## Quoted passage:

◆ ◆ ◆ ◆ ◆ ◆ ◆

View project report here: https://kacox.github.io/investigatedataset/
This project is an analysis of the Titanic Dataset from Kaggle.com using Jupyter Notebook, Python, Pandas, NumPy, and Seaborn. The dataset contains information for 891 passengers with 12 variables. The goal of this investigation was to determine if any variables correlate with passenger survival.
Information on dataset
Data Dictionary
survival: Survival; 0 = No, 1 = Yes
pclass: Ticket class, a proxy for socio-economic status (SES); 1 = 1st (Upper), 2 = 2nd (Middle), 3 = 3rd (Lower)
sex: Sex of passenger
Age: Age in years
sibsp: # of siblings / spouses aboard the Titanic
parch: # of parents / children aboard the Titanic
ticket: Ticket number
fare: Passenger fare
cabin: Cabin number
embarked: Port of Embarkation; C = Cherbourg, Q = Queenstown, S = Southampton
Variable Notes
age: Age is fractional if less than 1. If the age is estimated, is it in the form of xx.5
sibsp: The dataset defines family relations in this way...
Sibling = brother, sister, stepbrother, stepsister
Spouse = husband, wife (mistresses and fiancés were ignored)
parch: The dataset defines family relations in this way...
Parent = mother, father
Child = daughter, son, stepdaughter, stepson
Some children travelled only with a nanny, therefore parch=0 for them.
Question guiding investigation: Which passenger characteristics correlate with survival?
index.html - Main file of finished project (HTML file)
Titanic.ipynb - Investigation code (iPython notebook)
titanic_data.csv - Data source for analysis (CSV)
README.md - Information on data set and variales (Markdown file)
resource_list.txt - References used in analysis (Plain text file)

◆ ◆ ◆ ◆ ◆ ◆ ◆

Items listed in a dataset
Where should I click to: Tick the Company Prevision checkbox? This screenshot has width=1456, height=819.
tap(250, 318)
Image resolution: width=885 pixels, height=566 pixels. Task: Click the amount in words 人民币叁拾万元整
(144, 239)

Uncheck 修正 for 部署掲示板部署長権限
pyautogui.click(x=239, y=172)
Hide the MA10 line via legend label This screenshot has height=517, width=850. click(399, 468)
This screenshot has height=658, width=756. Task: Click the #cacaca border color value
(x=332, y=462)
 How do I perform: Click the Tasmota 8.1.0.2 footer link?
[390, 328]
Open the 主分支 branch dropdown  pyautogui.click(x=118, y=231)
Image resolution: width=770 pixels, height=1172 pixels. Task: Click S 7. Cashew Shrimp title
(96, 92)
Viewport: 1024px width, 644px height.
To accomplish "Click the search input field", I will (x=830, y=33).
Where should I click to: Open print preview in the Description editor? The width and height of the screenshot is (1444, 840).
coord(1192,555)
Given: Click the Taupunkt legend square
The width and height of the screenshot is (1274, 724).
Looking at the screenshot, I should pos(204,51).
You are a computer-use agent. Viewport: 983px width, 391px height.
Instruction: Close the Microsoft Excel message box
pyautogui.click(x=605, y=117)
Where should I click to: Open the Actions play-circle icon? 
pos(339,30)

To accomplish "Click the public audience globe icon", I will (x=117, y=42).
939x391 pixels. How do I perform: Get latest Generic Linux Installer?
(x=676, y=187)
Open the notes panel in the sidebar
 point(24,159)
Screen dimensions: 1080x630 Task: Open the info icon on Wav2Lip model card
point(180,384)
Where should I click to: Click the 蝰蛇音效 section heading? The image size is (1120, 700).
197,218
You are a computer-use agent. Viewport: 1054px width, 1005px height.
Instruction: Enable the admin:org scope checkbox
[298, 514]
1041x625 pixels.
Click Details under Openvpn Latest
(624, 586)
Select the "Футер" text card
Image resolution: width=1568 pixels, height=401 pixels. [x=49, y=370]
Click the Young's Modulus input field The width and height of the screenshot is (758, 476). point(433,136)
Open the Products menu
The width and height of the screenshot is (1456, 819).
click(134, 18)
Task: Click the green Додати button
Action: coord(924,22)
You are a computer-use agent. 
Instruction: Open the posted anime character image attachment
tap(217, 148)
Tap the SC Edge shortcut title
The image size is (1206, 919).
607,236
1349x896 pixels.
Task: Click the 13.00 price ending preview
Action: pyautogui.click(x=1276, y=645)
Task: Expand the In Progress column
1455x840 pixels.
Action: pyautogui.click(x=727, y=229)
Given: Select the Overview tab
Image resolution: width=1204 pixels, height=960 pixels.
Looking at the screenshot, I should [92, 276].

◆ ◆ ◆ ◆ ◆ ◆ ◆

## Complete the following:
**1.** List every file name given in the Titanic project description.
**2.** Duplicate the part of the Titanic project description that begins at the words "parch: The dataset" and ends after the words "variales (Markdown file)".

## Answers for the exercise:
**1.** index.html, Titanic.ipynb, titanic_data.csv, README.md, resource_list.txt

**2.**
parch: The dataset defines family relations in this way...
Parent = mother, father
Child = daughter, son, stepdaughter, stepson
Some children travelled only with a nanny, therefore parch=0 for them.
Question guiding investigation: Which passenger characteristics correlate with survival?
index.html - Main file of finished project (HTML file)
Titanic.ipynb - Investigation code (iPython notebook)
titanic_data.csv - Data source for analysis (CSV)
README.md - Information on data set and variales (Markdown file)